Diante do anterior, deve-se ter presente as particularidades e, em grande medida, a insubstitutibilidade do emprego público pelo emprego privado na grande maioria das situações e ocupações que envolvem a formulação, implementação, gestão, fiscalização, controle e avaliação das políticas públicas. Daí que a própria estabilidade funcional dos servidores públicos, por exemplo, presente em boa parte das democracias no mundo, assegura a independência dos funcionários frente à pressão política, garante a continuidade intergeracional na prestação dos serviços e permite o planejamento das carreiras públicas e a sua profissionalização permanente ao longo do tempo.

Por um Estado eficaz, inclusivo e democrático

Por todas essas razões, a ABED DF vem a público manifestar-se contra a proposta de reforma administrativa apresentada pelo governo Bolsonaro. Há, sem dúvida, enorme necessidade de melhoria da prestação de serviços públicos no país. Os problemas existem e não são poucos, estando localizados em formas de organização e de funcionamento da administração pública que frequentemente privilegiam relações pouco republicanas, pouco democráticas e bastante seletivas do Estado com agentes do mercado e que excluem parcelas imensas da população, ainda hoje alijadas da cidadania plena e dos direitos humanos, econômicos, sociais, culturais e ambientais.

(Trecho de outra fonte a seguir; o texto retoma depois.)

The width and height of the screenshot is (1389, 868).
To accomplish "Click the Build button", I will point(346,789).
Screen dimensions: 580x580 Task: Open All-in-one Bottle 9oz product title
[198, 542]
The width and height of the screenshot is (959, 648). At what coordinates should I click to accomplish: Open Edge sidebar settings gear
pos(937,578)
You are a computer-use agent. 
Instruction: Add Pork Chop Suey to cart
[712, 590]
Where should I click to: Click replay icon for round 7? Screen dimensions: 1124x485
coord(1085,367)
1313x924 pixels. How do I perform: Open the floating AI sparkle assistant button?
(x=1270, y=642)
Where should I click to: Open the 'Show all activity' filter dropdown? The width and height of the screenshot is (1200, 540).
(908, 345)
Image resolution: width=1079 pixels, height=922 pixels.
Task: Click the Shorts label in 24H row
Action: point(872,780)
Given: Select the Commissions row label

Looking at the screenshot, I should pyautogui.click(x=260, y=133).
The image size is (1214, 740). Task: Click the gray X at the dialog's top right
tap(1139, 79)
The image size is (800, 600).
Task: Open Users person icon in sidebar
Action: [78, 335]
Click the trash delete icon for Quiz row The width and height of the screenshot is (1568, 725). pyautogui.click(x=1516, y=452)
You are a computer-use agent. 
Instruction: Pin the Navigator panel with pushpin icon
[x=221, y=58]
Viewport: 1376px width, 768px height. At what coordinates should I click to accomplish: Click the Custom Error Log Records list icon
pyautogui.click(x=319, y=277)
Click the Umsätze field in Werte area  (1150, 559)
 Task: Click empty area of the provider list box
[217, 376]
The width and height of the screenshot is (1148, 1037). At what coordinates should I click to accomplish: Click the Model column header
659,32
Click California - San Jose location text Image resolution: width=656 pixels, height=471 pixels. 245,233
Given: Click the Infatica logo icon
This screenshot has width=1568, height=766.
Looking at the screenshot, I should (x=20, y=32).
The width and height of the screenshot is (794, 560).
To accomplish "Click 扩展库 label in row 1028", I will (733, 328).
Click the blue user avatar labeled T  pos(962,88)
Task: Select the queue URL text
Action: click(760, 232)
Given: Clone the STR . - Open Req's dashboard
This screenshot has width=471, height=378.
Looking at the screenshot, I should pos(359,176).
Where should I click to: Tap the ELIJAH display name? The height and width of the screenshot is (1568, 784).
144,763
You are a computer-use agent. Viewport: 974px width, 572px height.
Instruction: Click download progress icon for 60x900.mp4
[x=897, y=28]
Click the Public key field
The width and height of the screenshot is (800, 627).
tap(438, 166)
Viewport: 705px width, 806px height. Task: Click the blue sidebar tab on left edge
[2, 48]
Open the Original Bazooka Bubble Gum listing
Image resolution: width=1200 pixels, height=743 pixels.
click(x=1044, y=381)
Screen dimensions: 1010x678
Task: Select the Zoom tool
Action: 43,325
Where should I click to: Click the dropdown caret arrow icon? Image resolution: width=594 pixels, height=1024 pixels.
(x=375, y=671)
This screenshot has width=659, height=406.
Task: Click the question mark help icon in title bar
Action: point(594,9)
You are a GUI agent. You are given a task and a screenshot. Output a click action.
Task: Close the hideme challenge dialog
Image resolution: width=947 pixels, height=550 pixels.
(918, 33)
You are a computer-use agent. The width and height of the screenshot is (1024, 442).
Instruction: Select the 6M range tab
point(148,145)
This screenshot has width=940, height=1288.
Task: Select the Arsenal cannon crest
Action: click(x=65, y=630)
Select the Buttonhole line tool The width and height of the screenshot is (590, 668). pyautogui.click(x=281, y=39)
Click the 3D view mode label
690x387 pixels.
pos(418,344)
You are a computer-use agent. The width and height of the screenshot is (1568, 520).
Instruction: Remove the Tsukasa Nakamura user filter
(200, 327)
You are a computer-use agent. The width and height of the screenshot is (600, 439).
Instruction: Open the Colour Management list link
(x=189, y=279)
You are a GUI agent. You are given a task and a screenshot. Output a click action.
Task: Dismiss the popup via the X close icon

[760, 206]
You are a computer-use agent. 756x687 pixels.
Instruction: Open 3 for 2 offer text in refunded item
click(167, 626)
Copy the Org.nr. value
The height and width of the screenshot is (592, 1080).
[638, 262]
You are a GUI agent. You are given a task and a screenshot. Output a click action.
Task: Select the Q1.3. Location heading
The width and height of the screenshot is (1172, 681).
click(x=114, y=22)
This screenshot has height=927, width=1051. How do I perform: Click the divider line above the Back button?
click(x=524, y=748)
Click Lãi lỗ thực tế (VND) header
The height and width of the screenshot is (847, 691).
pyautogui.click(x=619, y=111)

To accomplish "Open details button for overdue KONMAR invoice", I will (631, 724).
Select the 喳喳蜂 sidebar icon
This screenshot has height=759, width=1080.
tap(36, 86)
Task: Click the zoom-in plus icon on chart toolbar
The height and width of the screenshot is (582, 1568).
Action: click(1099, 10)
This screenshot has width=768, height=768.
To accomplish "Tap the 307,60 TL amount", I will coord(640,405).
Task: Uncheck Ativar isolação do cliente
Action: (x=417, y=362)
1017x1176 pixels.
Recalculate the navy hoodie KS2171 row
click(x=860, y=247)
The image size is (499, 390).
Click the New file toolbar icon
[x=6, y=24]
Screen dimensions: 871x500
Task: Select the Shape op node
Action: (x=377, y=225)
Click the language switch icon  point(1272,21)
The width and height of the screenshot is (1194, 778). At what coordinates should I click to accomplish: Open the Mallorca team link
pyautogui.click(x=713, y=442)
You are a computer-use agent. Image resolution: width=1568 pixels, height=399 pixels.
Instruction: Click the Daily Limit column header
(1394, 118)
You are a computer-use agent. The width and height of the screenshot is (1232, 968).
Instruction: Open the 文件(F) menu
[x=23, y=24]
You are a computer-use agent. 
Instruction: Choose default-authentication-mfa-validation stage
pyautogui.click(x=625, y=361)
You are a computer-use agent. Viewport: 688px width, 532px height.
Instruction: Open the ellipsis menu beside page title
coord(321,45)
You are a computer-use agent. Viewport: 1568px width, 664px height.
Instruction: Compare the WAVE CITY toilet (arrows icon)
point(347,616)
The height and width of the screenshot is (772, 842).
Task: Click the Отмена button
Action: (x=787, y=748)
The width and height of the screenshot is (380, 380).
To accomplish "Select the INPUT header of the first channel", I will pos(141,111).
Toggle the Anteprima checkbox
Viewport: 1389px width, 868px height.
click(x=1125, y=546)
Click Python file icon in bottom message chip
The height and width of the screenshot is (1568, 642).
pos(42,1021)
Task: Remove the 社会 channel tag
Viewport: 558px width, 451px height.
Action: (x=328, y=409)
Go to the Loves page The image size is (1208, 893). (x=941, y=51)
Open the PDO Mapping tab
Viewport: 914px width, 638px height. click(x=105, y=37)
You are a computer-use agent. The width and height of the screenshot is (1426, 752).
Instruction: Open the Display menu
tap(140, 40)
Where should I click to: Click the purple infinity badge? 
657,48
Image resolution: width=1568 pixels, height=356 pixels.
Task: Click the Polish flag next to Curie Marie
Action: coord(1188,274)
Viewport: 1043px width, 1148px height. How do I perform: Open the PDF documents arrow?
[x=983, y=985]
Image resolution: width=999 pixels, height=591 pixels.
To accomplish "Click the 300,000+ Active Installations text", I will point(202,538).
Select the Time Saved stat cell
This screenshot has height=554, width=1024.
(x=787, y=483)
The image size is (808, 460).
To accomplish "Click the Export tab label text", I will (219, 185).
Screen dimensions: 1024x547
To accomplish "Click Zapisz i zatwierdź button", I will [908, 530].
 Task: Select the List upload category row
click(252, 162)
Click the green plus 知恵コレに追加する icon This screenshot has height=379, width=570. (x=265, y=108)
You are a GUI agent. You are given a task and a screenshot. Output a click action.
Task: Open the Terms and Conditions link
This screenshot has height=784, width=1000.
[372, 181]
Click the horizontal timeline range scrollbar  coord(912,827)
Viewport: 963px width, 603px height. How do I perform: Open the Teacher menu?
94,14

Para que o Brasil cresça de forma sustentada, enfrentando sua enorme dívida social e ambiental, é preciso que o governo seja capaz de implementar políticas públicas, não somente aumentando a cobertura social e territorial, como aprimorando a qualidade dos serviços prestados. Para tanto, o papel dos servidores públicos é central, já que, em essência, a maior parte das prestações públicas realizadas pelo Estado ainda é dependente do envolvimento direto de pessoas capazes em todas as etapas do circuito das políticas públicas. Por isto mesmo, lutamos para o fortalecimento do Estado, jamais pelo seu enfraquecimento.

Brasília-DF, 16 de setembro de 2020.